If you see the use of generative AI as being about producing entire outputs purely based on your instructions, without having to directly contribute yourself, you miss out on the multifaceted ways in which we can work with these systems as part of the writing process. Rather than substituting for our own writing, it can become interspersed with it. We write over things which generative AI has produced. We use generative AI to write over things we have produced. We rapidly find ourselves with nested hybrid passages in which automated and human outputs intermingle in complex ways. The problem isn’t keeping human-generated text free from machine-generated text. The real issue is finding ways of using these new capacities of machine generation to realize the values that lead us to write in the first place. It’s the quality of what we produce that matters more than how it is we produced it.
It remains an open question whether it should be admissible to include any machine-generated text in academic outputs. The evidence we’ve seen suggests we already have many academics using generative AI to author parts of their texts in problematic and unspeakable ways. I worry about a situation in which we have a dual consciousness with everybody explicitly stating that we shouldn’t include machine-generated text in our work, and yet a widespread recognition that many people are doing this. It might be that in these situations, they offer an excuse that they were particularly busy, or this was a one-off, or there is some other extenuating circumstance that allows for the use of machine-generated text in this particular output.
This dual consciousness is a familiar feature of professional discussions about how we use technologies which have recently entered our life worlds or how we cope with the shifting technical infrastructure through which we disseminate our work. I have been in editorial board meetings where a lunchtime conversation about the idiocy of metrics is followed by a serious exchange about how we can improve the journal’s impact factor or better publicize the improvements we have already seen. I have encountered academics who I have seen in print and/or speech talk stridently about the dangers of an attention economy infecting higher education subsequently ask with utmost seriousness in a workshop about how they increase their number of Twitter followers.
In fact, I have taken part in these conversations without feeling the cognitive dissonance which it immediately feels they should have provoked when I record the experiences in writing. It is unnervingly easy to fall into this gap between how we talk and how we act, imagining that we are taking an important stance when we criticize something while nonetheless acting in ways which actively endorse it in practice (Bacevic 2020). What matters is how we act rather than how we talk about our action or inaction. It’s not enough to claim we recognize the temptations of using GenAI to increase our productivity, if we fail to examine our actual concrete experiences of that temptation in a way liable to shape the choices we make about how to act.

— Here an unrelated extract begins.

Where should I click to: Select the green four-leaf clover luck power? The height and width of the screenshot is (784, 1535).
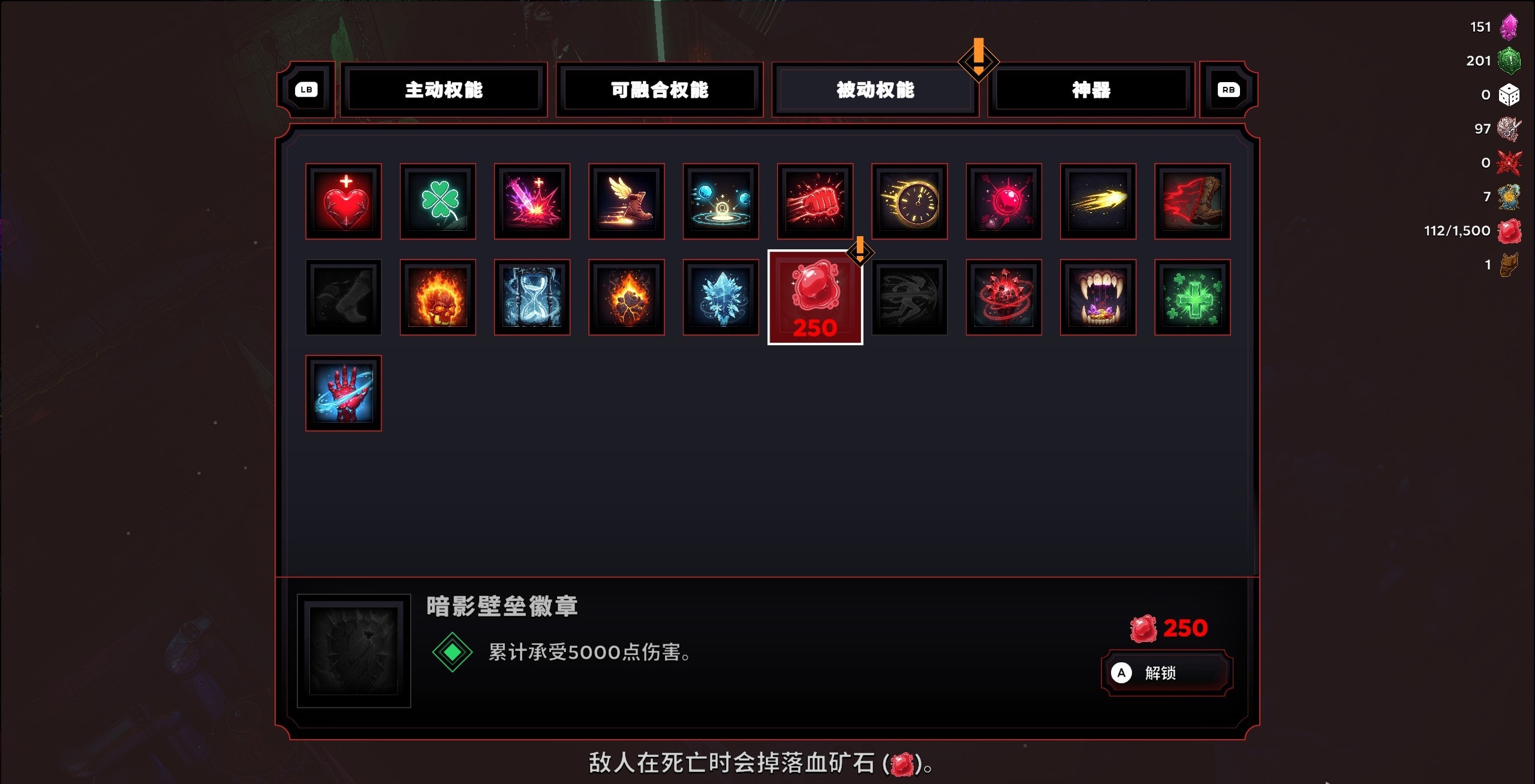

I certainly understand the temptation. It’s something that I’ve experienced myself. For instance, in a recent writing project, I found myself facing an impending deadline, and despite the fact that I had, on principle, refused to use AI-generated text in my work, I was, when struggling to meet this deadline, suddenly struck by the realization that I could finish this piece and move on with my day in twenty minutes if I were to draw on ChatGPT or Claude to write it for me. The possibility that we could have an immediate resolution to the challenge, that this thing that we’re struggling with, that is making us feel incapable, could be overcome with machine assistance, is very tempting. When we’re busy, when we’re stressed, when we’re rushing, when we’re overworked, we’re likely to face these challenges as a routine part of our work and life. And the possibility that generative AI can then ride to the rescue, alleviating us from our burden, is going to be very enticing.

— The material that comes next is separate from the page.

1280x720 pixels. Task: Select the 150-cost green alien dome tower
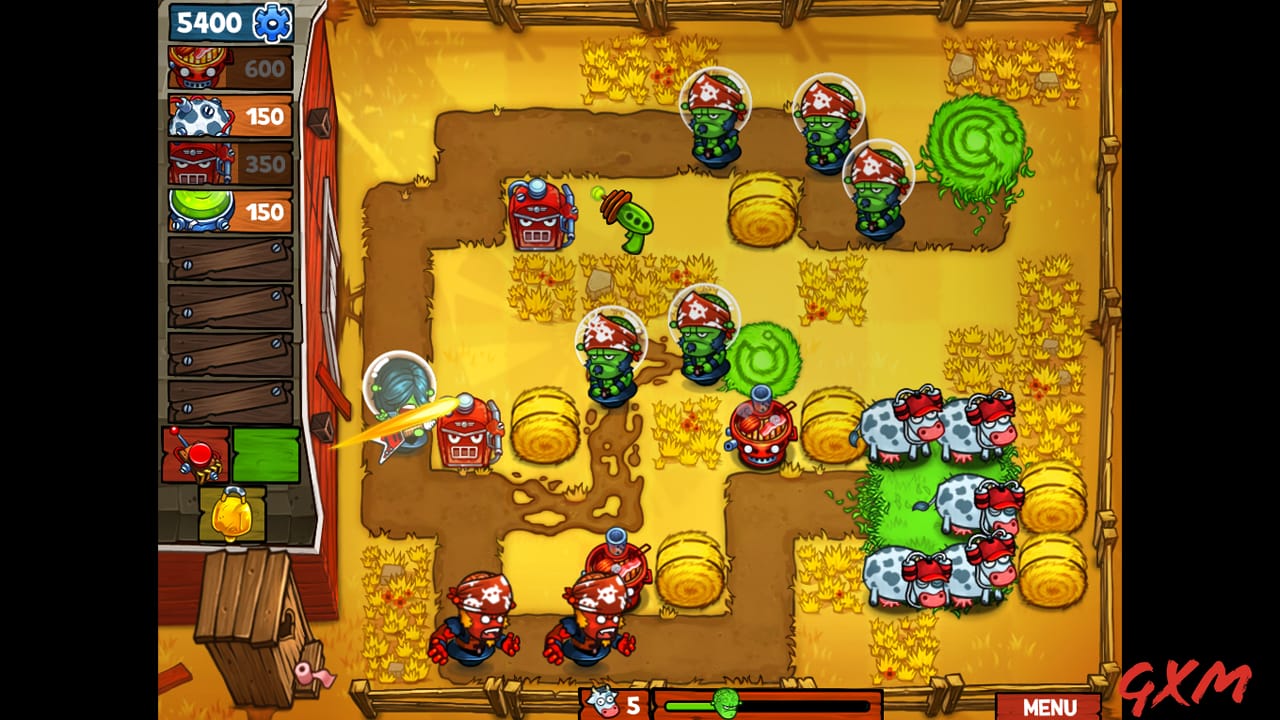coord(230,208)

This is exactly why, if we are to establish norms about the scope of use of generative AI, we need to do whatever we can to ensure that they’re binding, that they’re things that we really mean, that we really want to follow, rather than things that we expect others to do in public discussion, while privately doing something else entirely, and comforting ourselves by saying that we know other people are doing the same. We need to find some way to be consistent, and we need to grapple with the real and serious problems at stake here, rather than offering superficial answers, which we think are what our colleagues want to hear. There are deep issues here, and if we fail to get to grips with them, I’m arguing that not only do we forgo the pleasures that come from writing, we are also at risk of doing fatal damage to the knowledge system over time.
It matters, therefore, what we do in those moments of temptation. It matters that we are able to talk about those temptations, that we are able to recognize that we face common professional problems, and these emerging technologies provide potentially destructive solutions to those problems. It’s only through these discussions that we are going to be able to find professional norms and standards which are adequate to the challenges on the horizon, but it’s also the only way we’re going to be able to elaborate our own reflexivity as writers, as well as the reflexivity of the writing culture within the academy, to meet these challenges. What I frame as the enjoyment of writing is how to find a joyful reflexivity, in which our relationship to the process isn’t just an exercise we methodically plod through as a matter of obligation, but rather an activity we are passionate about.